Write out every line of the entries below again, leaving out the pictures, and offset each coordinate in the answers by -92.

[Start]

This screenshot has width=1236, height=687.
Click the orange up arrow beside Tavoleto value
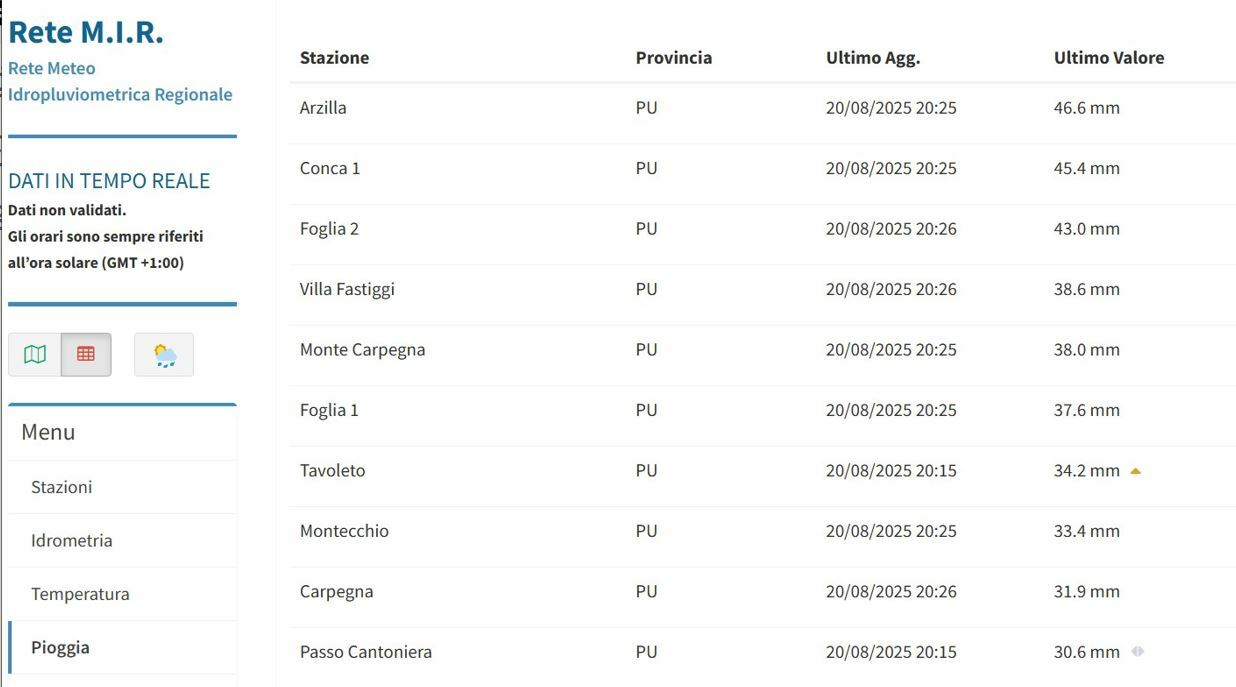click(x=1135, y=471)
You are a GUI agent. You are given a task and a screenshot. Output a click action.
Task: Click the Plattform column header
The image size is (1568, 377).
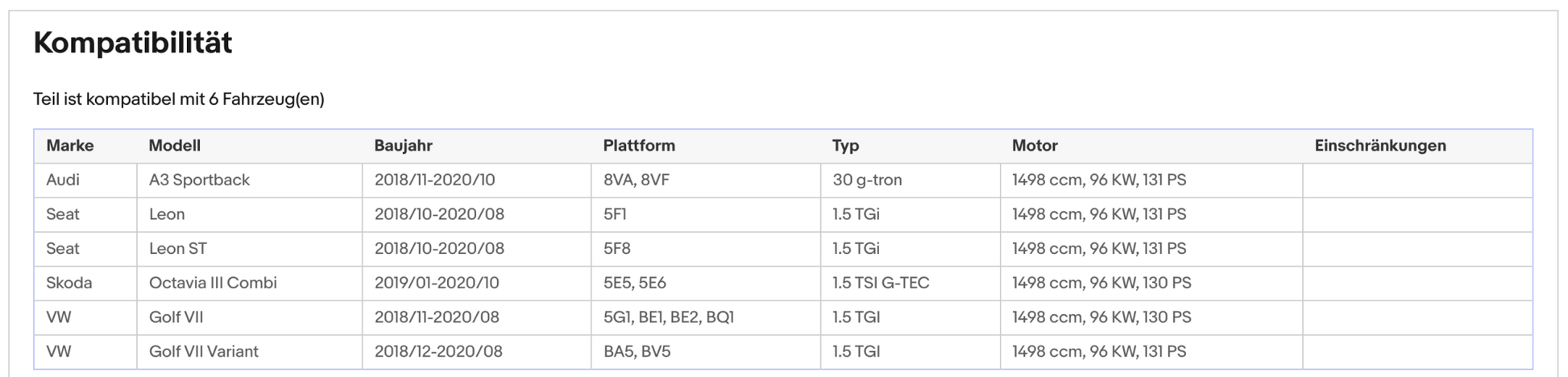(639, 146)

[End]

FULL SOLUTION:
This screenshot has width=1236, height=687.
Click the orange up arrow beside Tavoleto value
click(x=1043, y=379)
You are a GUI agent. You are given a task and a screenshot. Output a click action.
Task: Click the Plattform column header
The image size is (1568, 377).
(547, 54)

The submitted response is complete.